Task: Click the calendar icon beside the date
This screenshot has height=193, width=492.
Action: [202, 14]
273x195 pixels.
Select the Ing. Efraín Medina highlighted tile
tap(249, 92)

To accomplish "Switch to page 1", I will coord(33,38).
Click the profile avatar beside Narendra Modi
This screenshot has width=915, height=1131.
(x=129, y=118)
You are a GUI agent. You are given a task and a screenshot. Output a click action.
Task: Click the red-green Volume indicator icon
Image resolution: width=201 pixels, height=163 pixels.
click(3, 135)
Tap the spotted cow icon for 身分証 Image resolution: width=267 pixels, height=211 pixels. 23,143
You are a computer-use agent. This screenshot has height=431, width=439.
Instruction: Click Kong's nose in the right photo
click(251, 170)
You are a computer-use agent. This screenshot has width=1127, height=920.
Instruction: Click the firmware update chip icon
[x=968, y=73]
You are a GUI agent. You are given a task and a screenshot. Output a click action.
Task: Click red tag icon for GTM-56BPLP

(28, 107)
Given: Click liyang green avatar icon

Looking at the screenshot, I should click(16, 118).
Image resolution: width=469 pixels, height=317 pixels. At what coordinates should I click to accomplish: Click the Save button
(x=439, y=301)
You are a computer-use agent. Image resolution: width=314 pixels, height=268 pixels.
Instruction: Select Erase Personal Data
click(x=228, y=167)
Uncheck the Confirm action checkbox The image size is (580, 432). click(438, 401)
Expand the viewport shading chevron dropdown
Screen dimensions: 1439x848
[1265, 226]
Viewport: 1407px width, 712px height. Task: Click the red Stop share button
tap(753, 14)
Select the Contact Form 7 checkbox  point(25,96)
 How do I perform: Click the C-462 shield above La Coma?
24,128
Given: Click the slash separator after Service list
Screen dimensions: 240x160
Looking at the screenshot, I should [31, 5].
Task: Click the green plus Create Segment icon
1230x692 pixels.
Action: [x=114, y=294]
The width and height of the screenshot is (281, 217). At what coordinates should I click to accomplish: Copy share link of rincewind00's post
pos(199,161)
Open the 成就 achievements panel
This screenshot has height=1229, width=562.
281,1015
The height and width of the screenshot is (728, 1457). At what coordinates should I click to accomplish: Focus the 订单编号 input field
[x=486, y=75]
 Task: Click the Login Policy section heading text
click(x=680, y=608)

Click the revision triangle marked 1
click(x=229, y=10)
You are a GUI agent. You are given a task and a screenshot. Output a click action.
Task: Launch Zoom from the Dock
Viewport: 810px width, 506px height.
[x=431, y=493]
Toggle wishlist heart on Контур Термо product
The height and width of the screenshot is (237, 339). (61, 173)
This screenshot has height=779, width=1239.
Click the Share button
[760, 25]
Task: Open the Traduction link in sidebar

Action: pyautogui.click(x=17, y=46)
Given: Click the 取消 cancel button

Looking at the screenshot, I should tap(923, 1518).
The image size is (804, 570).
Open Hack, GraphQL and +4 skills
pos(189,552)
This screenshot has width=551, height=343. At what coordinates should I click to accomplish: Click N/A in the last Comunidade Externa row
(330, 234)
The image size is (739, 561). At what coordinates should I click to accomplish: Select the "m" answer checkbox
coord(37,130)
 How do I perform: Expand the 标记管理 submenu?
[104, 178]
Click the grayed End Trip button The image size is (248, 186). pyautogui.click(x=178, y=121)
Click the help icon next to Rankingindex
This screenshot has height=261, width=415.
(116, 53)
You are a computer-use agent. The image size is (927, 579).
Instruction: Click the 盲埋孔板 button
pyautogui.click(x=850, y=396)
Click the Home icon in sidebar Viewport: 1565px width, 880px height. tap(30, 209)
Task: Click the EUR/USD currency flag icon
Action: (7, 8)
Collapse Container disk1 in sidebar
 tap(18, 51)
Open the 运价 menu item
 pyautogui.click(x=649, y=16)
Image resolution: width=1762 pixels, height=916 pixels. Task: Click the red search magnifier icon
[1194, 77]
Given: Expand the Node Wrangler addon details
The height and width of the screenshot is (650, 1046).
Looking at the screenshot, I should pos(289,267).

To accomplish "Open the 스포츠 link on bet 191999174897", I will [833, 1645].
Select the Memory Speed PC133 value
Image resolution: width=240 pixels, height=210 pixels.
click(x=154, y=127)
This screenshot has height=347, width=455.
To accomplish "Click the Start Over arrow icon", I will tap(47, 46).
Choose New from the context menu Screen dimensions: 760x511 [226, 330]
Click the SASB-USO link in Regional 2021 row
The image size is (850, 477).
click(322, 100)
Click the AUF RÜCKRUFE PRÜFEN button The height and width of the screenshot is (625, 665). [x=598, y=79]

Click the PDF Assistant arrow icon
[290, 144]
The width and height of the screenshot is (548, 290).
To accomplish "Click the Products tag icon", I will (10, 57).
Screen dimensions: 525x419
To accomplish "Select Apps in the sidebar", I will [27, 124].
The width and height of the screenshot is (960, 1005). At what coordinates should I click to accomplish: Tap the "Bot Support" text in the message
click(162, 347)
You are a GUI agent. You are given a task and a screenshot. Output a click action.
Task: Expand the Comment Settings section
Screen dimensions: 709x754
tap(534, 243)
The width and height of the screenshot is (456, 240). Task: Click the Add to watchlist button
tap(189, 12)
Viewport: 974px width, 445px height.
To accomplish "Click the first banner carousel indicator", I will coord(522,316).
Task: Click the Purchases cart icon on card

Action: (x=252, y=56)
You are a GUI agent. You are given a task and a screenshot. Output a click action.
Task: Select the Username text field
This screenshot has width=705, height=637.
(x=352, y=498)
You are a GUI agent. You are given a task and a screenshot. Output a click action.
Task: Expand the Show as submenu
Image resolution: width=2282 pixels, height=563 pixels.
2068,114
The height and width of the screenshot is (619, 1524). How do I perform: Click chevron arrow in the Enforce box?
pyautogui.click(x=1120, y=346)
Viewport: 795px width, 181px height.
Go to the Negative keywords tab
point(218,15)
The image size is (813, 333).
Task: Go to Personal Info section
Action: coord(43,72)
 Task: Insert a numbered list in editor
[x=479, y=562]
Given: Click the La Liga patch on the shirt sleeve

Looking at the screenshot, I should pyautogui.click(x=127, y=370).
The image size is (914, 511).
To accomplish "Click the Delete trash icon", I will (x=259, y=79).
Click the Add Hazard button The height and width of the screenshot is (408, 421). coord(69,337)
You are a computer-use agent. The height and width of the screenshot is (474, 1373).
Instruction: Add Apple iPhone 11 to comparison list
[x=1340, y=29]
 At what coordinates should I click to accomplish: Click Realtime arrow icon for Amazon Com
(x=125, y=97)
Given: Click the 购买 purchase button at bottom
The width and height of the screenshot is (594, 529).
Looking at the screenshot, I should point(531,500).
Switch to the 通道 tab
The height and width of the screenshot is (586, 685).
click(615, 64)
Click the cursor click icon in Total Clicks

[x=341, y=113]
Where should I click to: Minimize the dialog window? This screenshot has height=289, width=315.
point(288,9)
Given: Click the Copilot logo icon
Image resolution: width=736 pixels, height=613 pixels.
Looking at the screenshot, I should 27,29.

◆ ◆ ◆ ◆ ◆ ◆ ◆

:: EXERCISE AIM ::
Line by line, reproduce the records above exactly.

:: YOUR SOLUTION ::
Task: Click the calendar icon beside the date
This screenshot has height=193, width=492.
Action: [202, 14]
273x195 pixels.
Select the Ing. Efraín Medina highlighted tile
tap(249, 92)

To accomplish "Switch to page 1", I will coord(33,38).
Click the profile avatar beside Narendra Modi
This screenshot has width=915, height=1131.
(x=129, y=118)
You are a GUI agent. You are given a task and a screenshot. Output a click action.
Task: Click the red-green Volume indicator icon
Image resolution: width=201 pixels, height=163 pixels.
click(3, 135)
Tap the spotted cow icon for 身分証 Image resolution: width=267 pixels, height=211 pixels. 23,143
You are a computer-use agent. This screenshot has height=431, width=439.
Instruction: Click Kong's nose in the right photo
click(251, 170)
You are a computer-use agent. This screenshot has width=1127, height=920.
Instruction: Click the firmware update chip icon
[x=968, y=73]
You are a GUI agent. You are given a task and a screenshot. Output a click action.
Task: Click red tag icon for GTM-56BPLP

(28, 107)
Given: Click liyang green avatar icon

Looking at the screenshot, I should click(16, 118).
Image resolution: width=469 pixels, height=317 pixels. At what coordinates should I click to accomplish: Click the Save button
(x=439, y=301)
You are a computer-use agent. Image resolution: width=314 pixels, height=268 pixels.
Instruction: Select Erase Personal Data
click(x=228, y=167)
Uncheck the Confirm action checkbox The image size is (580, 432). click(438, 401)
Expand the viewport shading chevron dropdown
Screen dimensions: 1439x848
[1265, 226]
Viewport: 1407px width, 712px height. Task: Click the red Stop share button
tap(753, 14)
Select the Contact Form 7 checkbox  point(25,96)
 How do I perform: Click the C-462 shield above La Coma?
24,128
Given: Click the slash separator after Service list
Screen dimensions: 240x160
Looking at the screenshot, I should [31, 5].
Task: Click the green plus Create Segment icon
1230x692 pixels.
Action: [x=114, y=294]
The width and height of the screenshot is (281, 217). At what coordinates should I click to accomplish: Copy share link of rincewind00's post
pos(199,161)
Open the 成就 achievements panel
This screenshot has height=1229, width=562.
281,1015
The height and width of the screenshot is (728, 1457). At what coordinates should I click to accomplish: Focus the 订单编号 input field
[x=486, y=75]
 Task: Click the Login Policy section heading text
click(x=680, y=608)

Click the revision triangle marked 1
click(x=229, y=10)
You are a GUI agent. You are given a task and a screenshot. Output a click action.
Task: Launch Zoom from the Dock
Viewport: 810px width, 506px height.
[x=431, y=493]
Toggle wishlist heart on Контур Термо product
The height and width of the screenshot is (237, 339). (61, 173)
This screenshot has height=779, width=1239.
Click the Share button
[760, 25]
Task: Open the Traduction link in sidebar

Action: pyautogui.click(x=17, y=46)
Given: Click the 取消 cancel button

Looking at the screenshot, I should tap(923, 1518).
The image size is (804, 570).
Open Hack, GraphQL and +4 skills
pos(189,552)
This screenshot has width=551, height=343. At what coordinates should I click to accomplish: Click N/A in the last Comunidade Externa row
(330, 234)
The image size is (739, 561). At what coordinates should I click to accomplish: Select the "m" answer checkbox
coord(37,130)
 How do I perform: Expand the 标记管理 submenu?
[104, 178]
Click the grayed End Trip button The image size is (248, 186). pyautogui.click(x=178, y=121)
Click the help icon next to Rankingindex
This screenshot has height=261, width=415.
(116, 53)
You are a computer-use agent. The image size is (927, 579).
Instruction: Click the 盲埋孔板 button
pyautogui.click(x=850, y=396)
Click the Home icon in sidebar Viewport: 1565px width, 880px height. tap(30, 209)
Task: Click the EUR/USD currency flag icon
Action: (7, 8)
Collapse Container disk1 in sidebar
 tap(18, 51)
Open the 运价 menu item
 pyautogui.click(x=649, y=16)
Image resolution: width=1762 pixels, height=916 pixels. Task: Click the red search magnifier icon
[1194, 77]
Given: Expand the Node Wrangler addon details
The height and width of the screenshot is (650, 1046).
Looking at the screenshot, I should pos(289,267).

To accomplish "Open the 스포츠 link on bet 191999174897", I will [833, 1645].
Select the Memory Speed PC133 value
Image resolution: width=240 pixels, height=210 pixels.
click(x=154, y=127)
This screenshot has height=347, width=455.
To accomplish "Click the Start Over arrow icon", I will tap(47, 46).
Choose New from the context menu Screen dimensions: 760x511 [226, 330]
Click the SASB-USO link in Regional 2021 row
The image size is (850, 477).
click(322, 100)
Click the AUF RÜCKRUFE PRÜFEN button The height and width of the screenshot is (625, 665). [x=598, y=79]

Click the PDF Assistant arrow icon
[290, 144]
The width and height of the screenshot is (548, 290).
To accomplish "Click the Products tag icon", I will (10, 57).
Screen dimensions: 525x419
To accomplish "Select Apps in the sidebar", I will [27, 124].
The width and height of the screenshot is (960, 1005). At what coordinates should I click to accomplish: Tap the "Bot Support" text in the message
click(162, 347)
You are a GUI agent. You are given a task and a screenshot. Output a click action.
Task: Expand the Comment Settings section
Screen dimensions: 709x754
tap(534, 243)
The width and height of the screenshot is (456, 240). Task: Click the Add to watchlist button
tap(189, 12)
Viewport: 974px width, 445px height.
To accomplish "Click the first banner carousel indicator", I will coord(522,316).
Task: Click the Purchases cart icon on card

Action: (x=252, y=56)
You are a GUI agent. You are given a task and a screenshot. Output a click action.
Task: Select the Username text field
This screenshot has width=705, height=637.
(x=352, y=498)
You are a GUI agent. You are given a task and a screenshot. Output a click action.
Task: Expand the Show as submenu
Image resolution: width=2282 pixels, height=563 pixels.
2068,114
The height and width of the screenshot is (619, 1524). How do I perform: Click chevron arrow in the Enforce box?
pyautogui.click(x=1120, y=346)
Viewport: 795px width, 181px height.
Go to the Negative keywords tab
point(218,15)
The image size is (813, 333).
Task: Go to Personal Info section
Action: coord(43,72)
 Task: Insert a numbered list in editor
[x=479, y=562]
Given: Click the La Liga patch on the shirt sleeve

Looking at the screenshot, I should pyautogui.click(x=127, y=370).
The image size is (914, 511).
To accomplish "Click the Delete trash icon", I will (x=259, y=79).
Click the Add Hazard button The height and width of the screenshot is (408, 421). coord(69,337)
You are a computer-use agent. The height and width of the screenshot is (474, 1373).
Instruction: Add Apple iPhone 11 to comparison list
[x=1340, y=29]
 At what coordinates should I click to accomplish: Click Realtime arrow icon for Amazon Com
(x=125, y=97)
Given: Click the 购买 purchase button at bottom
The width and height of the screenshot is (594, 529).
Looking at the screenshot, I should point(531,500).
Switch to the 通道 tab
The height and width of the screenshot is (586, 685).
click(615, 64)
Click the cursor click icon in Total Clicks

[x=341, y=113]
Where should I click to: Minimize the dialog window? This screenshot has height=289, width=315.
point(288,9)
Given: Click the Copilot logo icon
Image resolution: width=736 pixels, height=613 pixels.
Looking at the screenshot, I should 27,29.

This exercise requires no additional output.